L’economia digitale cresce a un ritmo senza precedenti. L’intelligenza artificiale entra nei processi produttivi, le imprese si spostano nel cloud, i pagamenti diventano invisibili, e i servizi pubblici si spostano sempre più online. Ma dietro la promessa di efficienza e innovazione, si nasconde un rischio crescente: quello di una nuova disuguaglianza economica e sociale, costruita non sul reddito o sulla proprietà, ma sull’accesso e sull’uso del digitale.
Il paradosso della crescita digitale
Secondo la Commissione europea, l’economia digitale rappresenta ormai oltre il 20% del PIL dell’Unione e continua a espandersi. Tuttavia, la ricchezza prodotta si concentra in poche mani. Le grandi piattaforme globali – dai colossi del cloud alle aziende che gestiscono i marketplace – catturano gran parte del valore creato, mentre le PMI e i lavoratori autonomi faticano a tenere il passo. È il paradosso della crescita digitale: aumenta la produttività complessiva, ma non la sua distribuzione equa.
Accesso, competenze e territori: il nuovo digital divide
Non si tratta solo di connessione a Internet. Oggi il digital divide è fatto di competenze, consapevolezza e possibilità di utilizzo. In Italia, secondo l’indice DESI 2024, solo il 46% degli adulti possiede competenze digitali di base, con un forte divario tra Nord e Sud, tra giovani e over 55, tra uomini e donne.
Questo significa che una parte consistente della popolazione resta esclusa da opportunità di lavoro, servizi pubblici digitali, formazione e partecipazione economica. La disuguaglianza digitale è quindi anche una disuguaglianza territoriale e culturale, che si traduce in un ritardo complessivo di competitività.
Piattaforme e concentrazione del valore
Le piattaforme digitali sono il simbolo della nuova economia globale. Ma anche qui, i benefici non sono distribuiti in modo uniforme. L’economia delle piattaforme – dai rider alle micro-imprese che vendono online – tende a creare nuove forme di precarietà, in cui il lavoro è frammentato, disintermediato e spesso mal retribuito. Al tempo stesso, le piattaforme accumulano enormi quantità di dati, che diventano nuova fonte di potere economico. Chi controlla i dati controlla il mercato, e quindi la possibilità di creare ricchezza.
La disuguaglianza dei dati
I dati sono la materia prima dell’economia digitale. Ma non tutti ne hanno accesso o controllo.
Cittadini e piccole imprese forniscono dati continuamente, spesso senza consapevolezza o capacità di negoziazione, mentre le grandi aziende li trasformano in valore economico.
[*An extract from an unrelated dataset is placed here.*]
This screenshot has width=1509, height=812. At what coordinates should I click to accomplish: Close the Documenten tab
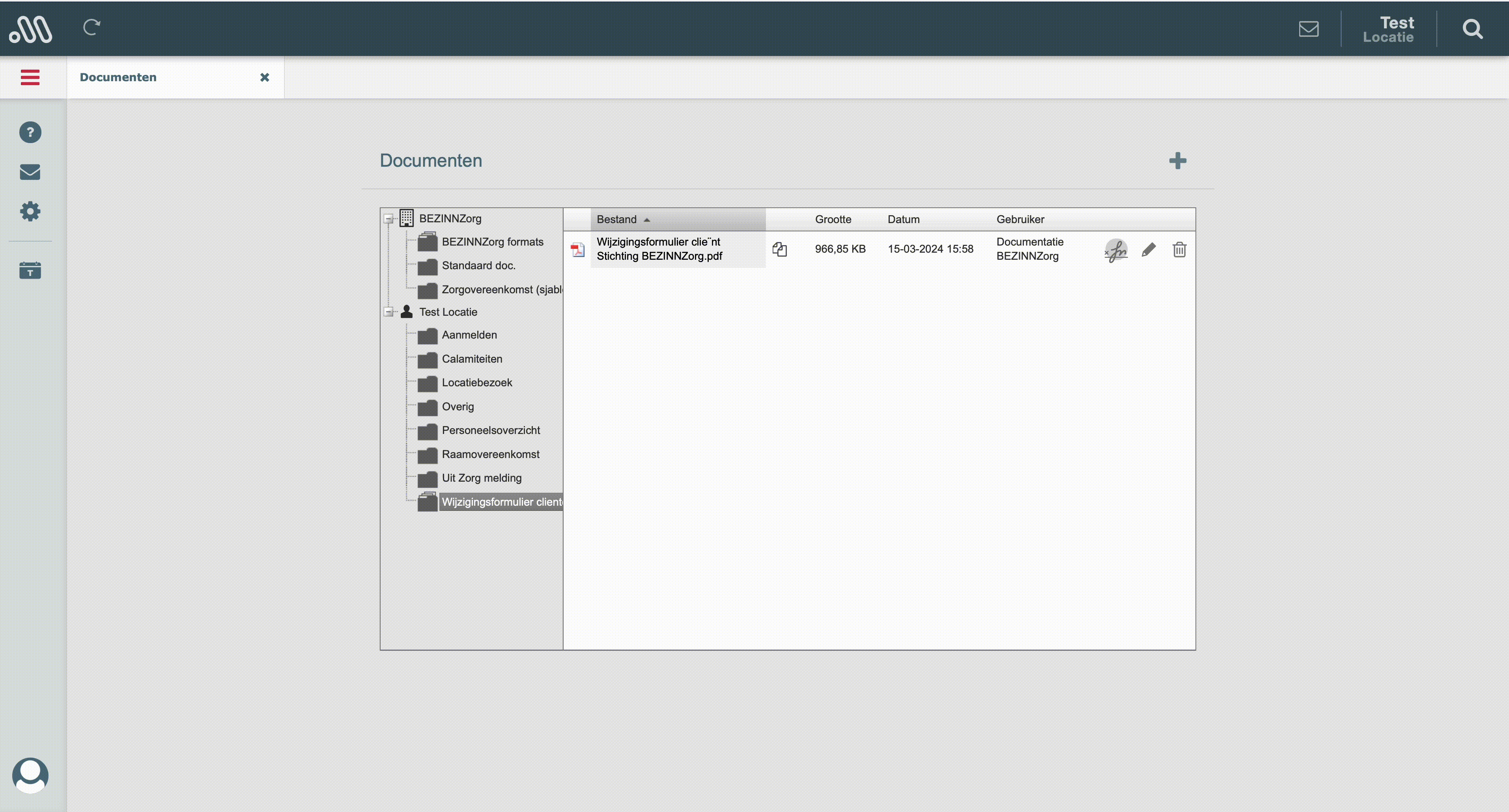265,77
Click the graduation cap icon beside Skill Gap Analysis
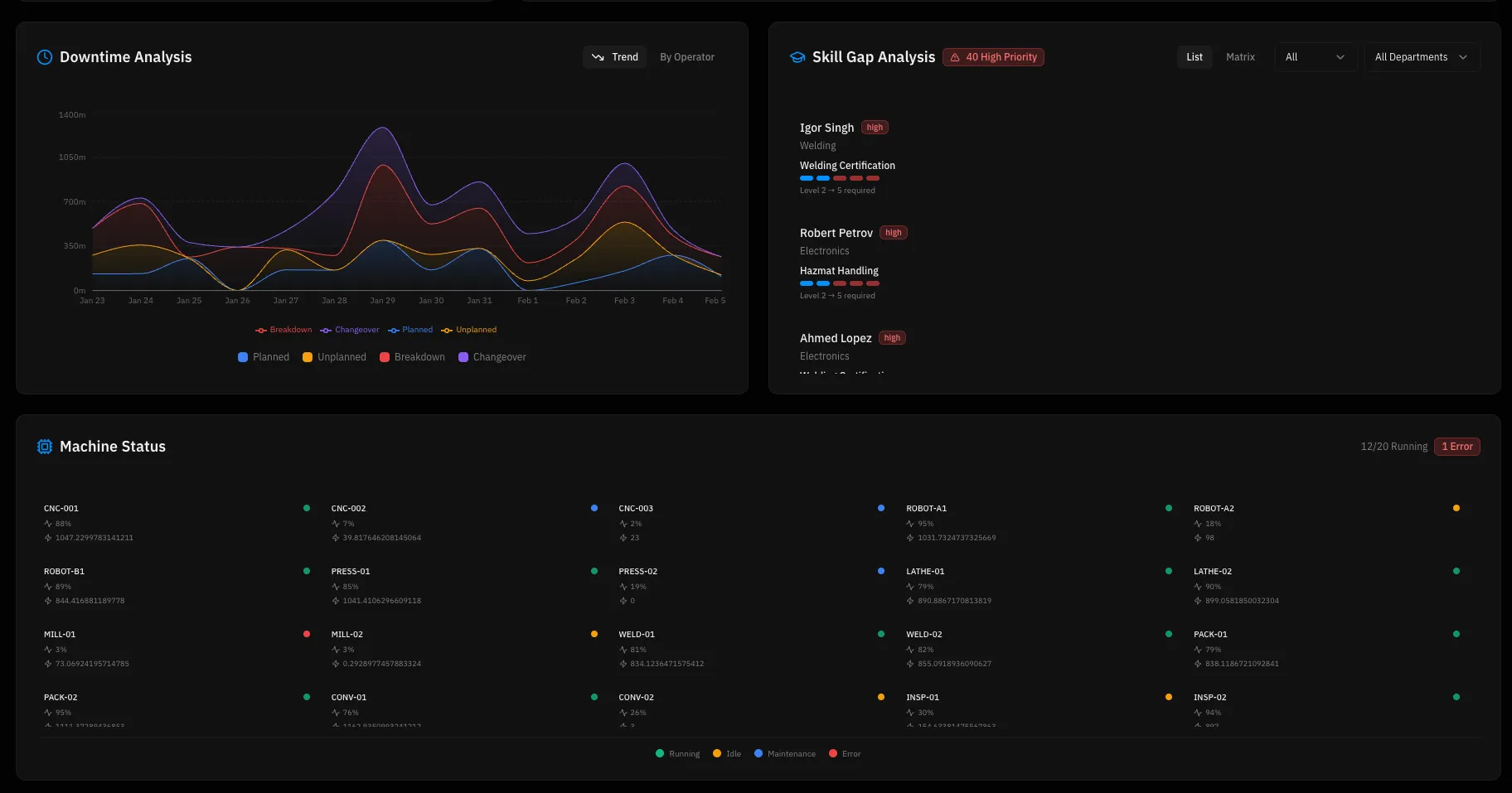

È ciò che molti studiosi definiscono “data divide”: la separazione tra chi genera dati e chi li utilizza per produrre profitti.
La regolazione europea – con il Data Act e l’AI Act – cerca di riequilibrare questo rapporto, imponendo maggiore trasparenza e responsabilità alle piattaforme.
Il digitale come leva di inclusione
Nonostante i rischi, il digitale può anche ridurre le disuguaglianze, se accompagnato da politiche mirate.
Progetti di educazione digitale, piattaforme pubbliche accessibili, incentivi alla transizione digitale delle PMI e strumenti di innovazione sociale stanno dimostrando che è possibile usare la tecnologia per colmare i divari, non per ampliarli. Esempi virtuosi arrivano anche dall’Italia, con iniziative territoriali di formazione e sperimentazione sull’intelligenza artificiale a servizio delle comunità locali.
Governare il cambiamento
L’economia digitale non è neutrale: amplifica ciò che trova. Può diventare una macchina di inclusione o un moltiplicatore di disuguaglianze. La differenza la fanno le scelte politiche, le strategie industriali e la capacità di immaginare un futuro in cui l’innovazione non sia solo profitto, ma anche coesione sociale.
Perché nella corsa all’innovazione, il vero progresso non è di chi arriva primo, ma di chi riesce a portare tutti con sé.